- [Job]
Please copy everything in the records below from the line containing "Given: Show all images with Alle button" down to the end of the records, without changing a character. Leave the pictures out of your copy.

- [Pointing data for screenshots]
################
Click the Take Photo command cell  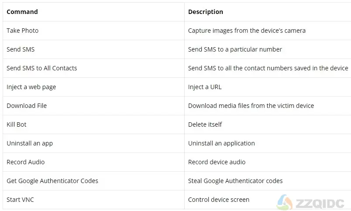93,31
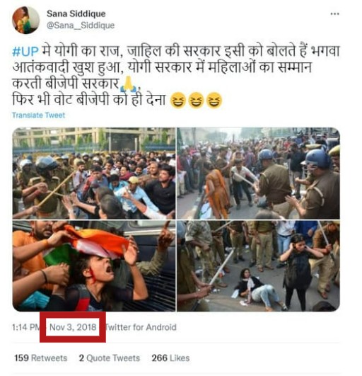Select the middle laughing emoji

tap(196, 101)
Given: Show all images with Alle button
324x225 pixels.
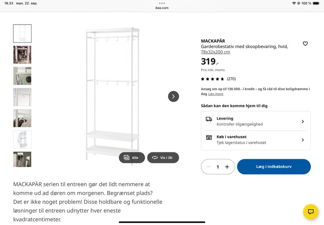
################
- [Full solution]
Given: Show all images with Alle button
324x225 pixels.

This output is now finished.